Data records:
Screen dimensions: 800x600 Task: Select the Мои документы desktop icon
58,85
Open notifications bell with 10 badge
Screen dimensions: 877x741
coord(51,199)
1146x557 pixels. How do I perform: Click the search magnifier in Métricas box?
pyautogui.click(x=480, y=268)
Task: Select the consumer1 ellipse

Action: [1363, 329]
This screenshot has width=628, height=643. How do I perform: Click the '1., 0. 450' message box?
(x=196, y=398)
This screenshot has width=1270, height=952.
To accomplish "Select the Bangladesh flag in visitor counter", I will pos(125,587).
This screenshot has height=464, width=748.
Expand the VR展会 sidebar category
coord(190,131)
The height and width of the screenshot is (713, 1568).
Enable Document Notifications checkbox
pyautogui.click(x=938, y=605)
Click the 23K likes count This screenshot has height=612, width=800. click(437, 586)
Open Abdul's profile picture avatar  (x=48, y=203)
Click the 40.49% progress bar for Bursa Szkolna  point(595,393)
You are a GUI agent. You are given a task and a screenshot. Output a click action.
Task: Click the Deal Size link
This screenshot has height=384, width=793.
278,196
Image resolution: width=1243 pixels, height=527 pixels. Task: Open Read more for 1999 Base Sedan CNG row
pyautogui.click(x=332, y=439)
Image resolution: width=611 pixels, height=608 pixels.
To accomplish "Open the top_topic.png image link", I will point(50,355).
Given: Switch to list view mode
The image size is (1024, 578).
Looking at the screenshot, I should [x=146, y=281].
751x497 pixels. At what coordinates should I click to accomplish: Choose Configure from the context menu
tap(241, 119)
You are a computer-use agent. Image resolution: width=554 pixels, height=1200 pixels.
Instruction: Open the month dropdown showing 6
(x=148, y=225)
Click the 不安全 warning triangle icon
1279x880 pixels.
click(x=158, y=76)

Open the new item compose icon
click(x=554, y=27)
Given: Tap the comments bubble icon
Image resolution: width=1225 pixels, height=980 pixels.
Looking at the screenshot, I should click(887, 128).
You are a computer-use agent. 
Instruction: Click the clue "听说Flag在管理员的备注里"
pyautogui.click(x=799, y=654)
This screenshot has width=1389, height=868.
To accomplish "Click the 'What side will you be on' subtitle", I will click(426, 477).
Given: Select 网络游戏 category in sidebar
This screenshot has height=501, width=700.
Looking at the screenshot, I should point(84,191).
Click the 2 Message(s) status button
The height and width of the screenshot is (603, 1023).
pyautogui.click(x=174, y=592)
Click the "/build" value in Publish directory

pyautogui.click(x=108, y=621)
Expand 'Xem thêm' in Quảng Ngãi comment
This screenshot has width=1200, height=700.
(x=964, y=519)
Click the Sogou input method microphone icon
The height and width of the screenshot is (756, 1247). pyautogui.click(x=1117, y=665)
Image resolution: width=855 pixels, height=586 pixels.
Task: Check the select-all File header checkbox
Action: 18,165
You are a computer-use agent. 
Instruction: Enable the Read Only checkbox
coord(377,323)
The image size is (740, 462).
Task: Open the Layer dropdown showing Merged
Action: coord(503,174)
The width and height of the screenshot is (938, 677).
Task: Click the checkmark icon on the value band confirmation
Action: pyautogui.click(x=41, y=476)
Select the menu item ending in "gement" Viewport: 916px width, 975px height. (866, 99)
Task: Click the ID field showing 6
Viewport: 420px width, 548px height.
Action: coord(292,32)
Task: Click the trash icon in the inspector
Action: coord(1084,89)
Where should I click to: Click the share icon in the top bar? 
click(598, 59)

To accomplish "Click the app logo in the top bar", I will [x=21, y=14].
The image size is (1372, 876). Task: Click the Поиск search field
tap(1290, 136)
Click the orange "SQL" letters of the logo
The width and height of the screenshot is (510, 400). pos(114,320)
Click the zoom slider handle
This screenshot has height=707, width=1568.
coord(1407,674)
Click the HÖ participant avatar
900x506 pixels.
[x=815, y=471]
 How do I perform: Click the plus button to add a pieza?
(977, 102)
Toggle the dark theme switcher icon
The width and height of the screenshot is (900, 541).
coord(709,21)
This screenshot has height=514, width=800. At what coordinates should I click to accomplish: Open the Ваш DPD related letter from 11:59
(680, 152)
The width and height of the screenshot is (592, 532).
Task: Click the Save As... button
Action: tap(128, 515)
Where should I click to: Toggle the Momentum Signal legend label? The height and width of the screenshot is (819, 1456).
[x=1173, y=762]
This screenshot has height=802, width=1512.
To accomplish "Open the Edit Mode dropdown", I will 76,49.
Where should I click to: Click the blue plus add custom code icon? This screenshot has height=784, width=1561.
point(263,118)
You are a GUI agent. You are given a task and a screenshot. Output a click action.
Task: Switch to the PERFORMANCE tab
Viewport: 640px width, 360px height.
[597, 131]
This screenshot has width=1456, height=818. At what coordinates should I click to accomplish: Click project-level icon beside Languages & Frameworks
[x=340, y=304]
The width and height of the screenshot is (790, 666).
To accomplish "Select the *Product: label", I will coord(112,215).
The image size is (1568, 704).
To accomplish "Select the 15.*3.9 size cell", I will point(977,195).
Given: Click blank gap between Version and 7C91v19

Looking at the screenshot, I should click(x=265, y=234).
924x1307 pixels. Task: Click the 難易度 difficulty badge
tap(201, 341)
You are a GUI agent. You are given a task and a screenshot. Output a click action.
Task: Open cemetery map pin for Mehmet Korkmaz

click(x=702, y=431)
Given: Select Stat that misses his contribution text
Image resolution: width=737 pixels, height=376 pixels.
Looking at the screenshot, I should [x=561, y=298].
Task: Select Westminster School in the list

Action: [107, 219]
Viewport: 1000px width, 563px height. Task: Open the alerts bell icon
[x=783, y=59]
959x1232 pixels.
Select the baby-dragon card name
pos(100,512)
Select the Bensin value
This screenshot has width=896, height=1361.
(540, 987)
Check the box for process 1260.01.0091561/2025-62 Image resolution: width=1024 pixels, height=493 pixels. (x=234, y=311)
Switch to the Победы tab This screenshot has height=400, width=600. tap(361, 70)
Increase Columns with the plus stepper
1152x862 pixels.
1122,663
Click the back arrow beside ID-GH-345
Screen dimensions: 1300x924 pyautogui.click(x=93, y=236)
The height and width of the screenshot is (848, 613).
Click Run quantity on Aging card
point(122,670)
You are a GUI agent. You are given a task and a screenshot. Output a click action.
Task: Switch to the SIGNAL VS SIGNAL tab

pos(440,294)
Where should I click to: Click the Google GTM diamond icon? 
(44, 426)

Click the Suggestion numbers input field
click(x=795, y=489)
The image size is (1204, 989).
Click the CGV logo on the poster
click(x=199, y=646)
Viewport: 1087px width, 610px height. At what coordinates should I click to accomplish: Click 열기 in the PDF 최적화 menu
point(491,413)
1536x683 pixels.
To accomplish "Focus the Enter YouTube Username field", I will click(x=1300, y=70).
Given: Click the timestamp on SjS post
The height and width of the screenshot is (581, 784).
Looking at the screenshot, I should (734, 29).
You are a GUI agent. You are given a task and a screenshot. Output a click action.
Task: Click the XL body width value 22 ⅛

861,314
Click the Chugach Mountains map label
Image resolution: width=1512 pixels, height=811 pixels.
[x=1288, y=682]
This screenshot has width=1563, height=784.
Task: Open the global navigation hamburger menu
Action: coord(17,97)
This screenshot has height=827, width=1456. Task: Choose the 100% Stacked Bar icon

STATED PROBLEM: Output all of the records above unchanged, line for line.

EXERCISE RESULT:
Screen dimensions: 800x600 Task: Select the Мои документы desktop icon
58,85
Open notifications bell with 10 badge
Screen dimensions: 877x741
coord(51,199)
1146x557 pixels. How do I perform: Click the search magnifier in Métricas box?
pyautogui.click(x=480, y=268)
Task: Select the consumer1 ellipse

Action: [1363, 329]
This screenshot has width=628, height=643. How do I perform: Click the '1., 0. 450' message box?
(x=196, y=398)
This screenshot has width=1270, height=952.
To accomplish "Select the Bangladesh flag in visitor counter", I will pos(125,587).
This screenshot has height=464, width=748.
Expand the VR展会 sidebar category
coord(190,131)
The height and width of the screenshot is (713, 1568).
Enable Document Notifications checkbox
pyautogui.click(x=938, y=605)
Click the 23K likes count This screenshot has height=612, width=800. click(437, 586)
Open Abdul's profile picture avatar  (x=48, y=203)
Click the 40.49% progress bar for Bursa Szkolna  point(595,393)
You are a GUI agent. You are given a task and a screenshot. Output a click action.
Task: Click the Deal Size link
This screenshot has height=384, width=793.
278,196
Image resolution: width=1243 pixels, height=527 pixels. Task: Open Read more for 1999 Base Sedan CNG row
pyautogui.click(x=332, y=439)
Image resolution: width=611 pixels, height=608 pixels.
To accomplish "Open the top_topic.png image link", I will point(50,355).
Given: Switch to list view mode
The image size is (1024, 578).
Looking at the screenshot, I should [x=146, y=281].
751x497 pixels. At what coordinates should I click to accomplish: Choose Configure from the context menu
tap(241, 119)
You are a computer-use agent. Image resolution: width=554 pixels, height=1200 pixels.
Instruction: Open the month dropdown showing 6
(x=148, y=225)
Click the 不安全 warning triangle icon
1279x880 pixels.
click(x=158, y=76)

Open the new item compose icon
click(x=554, y=27)
Given: Tap the comments bubble icon
Image resolution: width=1225 pixels, height=980 pixels.
Looking at the screenshot, I should click(887, 128).
You are a computer-use agent. 
Instruction: Click the clue "听说Flag在管理员的备注里"
pyautogui.click(x=799, y=654)
This screenshot has width=1389, height=868.
To accomplish "Click the 'What side will you be on' subtitle", I will click(426, 477).
Given: Select 网络游戏 category in sidebar
This screenshot has height=501, width=700.
Looking at the screenshot, I should point(84,191).
Click the 2 Message(s) status button
The height and width of the screenshot is (603, 1023).
pyautogui.click(x=174, y=592)
Click the "/build" value in Publish directory

pyautogui.click(x=108, y=621)
Expand 'Xem thêm' in Quảng Ngãi comment
This screenshot has width=1200, height=700.
(x=964, y=519)
Click the Sogou input method microphone icon
The height and width of the screenshot is (756, 1247). pyautogui.click(x=1117, y=665)
Image resolution: width=855 pixels, height=586 pixels.
Task: Check the select-all File header checkbox
Action: 18,165
You are a computer-use agent. 
Instruction: Enable the Read Only checkbox
coord(377,323)
The image size is (740, 462).
Task: Open the Layer dropdown showing Merged
Action: coord(503,174)
The width and height of the screenshot is (938, 677).
Task: Click the checkmark icon on the value band confirmation
Action: pyautogui.click(x=41, y=476)
Select the menu item ending in "gement" Viewport: 916px width, 975px height. (866, 99)
Task: Click the ID field showing 6
Viewport: 420px width, 548px height.
Action: coord(292,32)
Task: Click the trash icon in the inspector
Action: coord(1084,89)
Where should I click to: Click the share icon in the top bar? 
click(598, 59)

To accomplish "Click the app logo in the top bar", I will [x=21, y=14].
The image size is (1372, 876). Task: Click the Поиск search field
tap(1290, 136)
Click the orange "SQL" letters of the logo
The width and height of the screenshot is (510, 400). pos(114,320)
Click the zoom slider handle
This screenshot has height=707, width=1568.
coord(1407,674)
Click the HÖ participant avatar
900x506 pixels.
[x=815, y=471]
 How do I perform: Click the plus button to add a pieza?
(977, 102)
Toggle the dark theme switcher icon
The width and height of the screenshot is (900, 541).
coord(709,21)
This screenshot has height=514, width=800. At what coordinates should I click to accomplish: Open the Ваш DPD related letter from 11:59
(680, 152)
The width and height of the screenshot is (592, 532).
Task: Click the Save As... button
Action: tap(128, 515)
Where should I click to: Toggle the Momentum Signal legend label? The height and width of the screenshot is (819, 1456).
[x=1173, y=762]
This screenshot has height=802, width=1512.
To accomplish "Open the Edit Mode dropdown", I will 76,49.
Where should I click to: Click the blue plus add custom code icon? This screenshot has height=784, width=1561.
point(263,118)
You are a GUI agent. You are given a task and a screenshot. Output a click action.
Task: Switch to the PERFORMANCE tab
Viewport: 640px width, 360px height.
[597, 131]
This screenshot has width=1456, height=818. At what coordinates should I click to accomplish: Click project-level icon beside Languages & Frameworks
[x=340, y=304]
The width and height of the screenshot is (790, 666).
To accomplish "Select the *Product: label", I will coord(112,215).
The image size is (1568, 704).
To accomplish "Select the 15.*3.9 size cell", I will point(977,195).
Given: Click blank gap between Version and 7C91v19

Looking at the screenshot, I should click(x=265, y=234).
924x1307 pixels. Task: Click the 難易度 difficulty badge
tap(201, 341)
You are a GUI agent. You are given a task and a screenshot. Output a click action.
Task: Open cemetery map pin for Mehmet Korkmaz

click(x=702, y=431)
Given: Select Stat that misses his contribution text
Image resolution: width=737 pixels, height=376 pixels.
Looking at the screenshot, I should [x=561, y=298].
Task: Select Westminster School in the list

Action: [107, 219]
Viewport: 1000px width, 563px height. Task: Open the alerts bell icon
[x=783, y=59]
959x1232 pixels.
Select the baby-dragon card name
pos(100,512)
Select the Bensin value
This screenshot has width=896, height=1361.
(540, 987)
Check the box for process 1260.01.0091561/2025-62 Image resolution: width=1024 pixels, height=493 pixels. (x=234, y=311)
Switch to the Победы tab This screenshot has height=400, width=600. tap(361, 70)
Increase Columns with the plus stepper
1152x862 pixels.
1122,663
Click the back arrow beside ID-GH-345
Screen dimensions: 1300x924 pyautogui.click(x=93, y=236)
The height and width of the screenshot is (848, 613).
Click Run quantity on Aging card
point(122,670)
You are a GUI agent. You are given a task and a screenshot. Output a click action.
Task: Switch to the SIGNAL VS SIGNAL tab

pos(440,294)
Where should I click to: Click the Google GTM diamond icon? 
(44, 426)

Click the Suggestion numbers input field
click(x=795, y=489)
The image size is (1204, 989).
Click the CGV logo on the poster
click(x=199, y=646)
Viewport: 1087px width, 610px height. At what coordinates should I click to accomplish: Click 열기 in the PDF 최적화 menu
point(491,413)
1536x683 pixels.
To accomplish "Focus the Enter YouTube Username field", I will click(x=1300, y=70).
Given: Click the timestamp on SjS post
The height and width of the screenshot is (581, 784).
Looking at the screenshot, I should (734, 29).
You are a GUI agent. You are given a task and a screenshot. Output a click action.
Task: Click the XL body width value 22 ⅛

861,314
Click the Chugach Mountains map label
Image resolution: width=1512 pixels, height=811 pixels.
[x=1288, y=682]
This screenshot has width=1563, height=784.
Task: Open the global navigation hamburger menu
Action: coord(17,97)
This screenshot has height=827, width=1456. Task: Choose the 100% Stacked Bar icon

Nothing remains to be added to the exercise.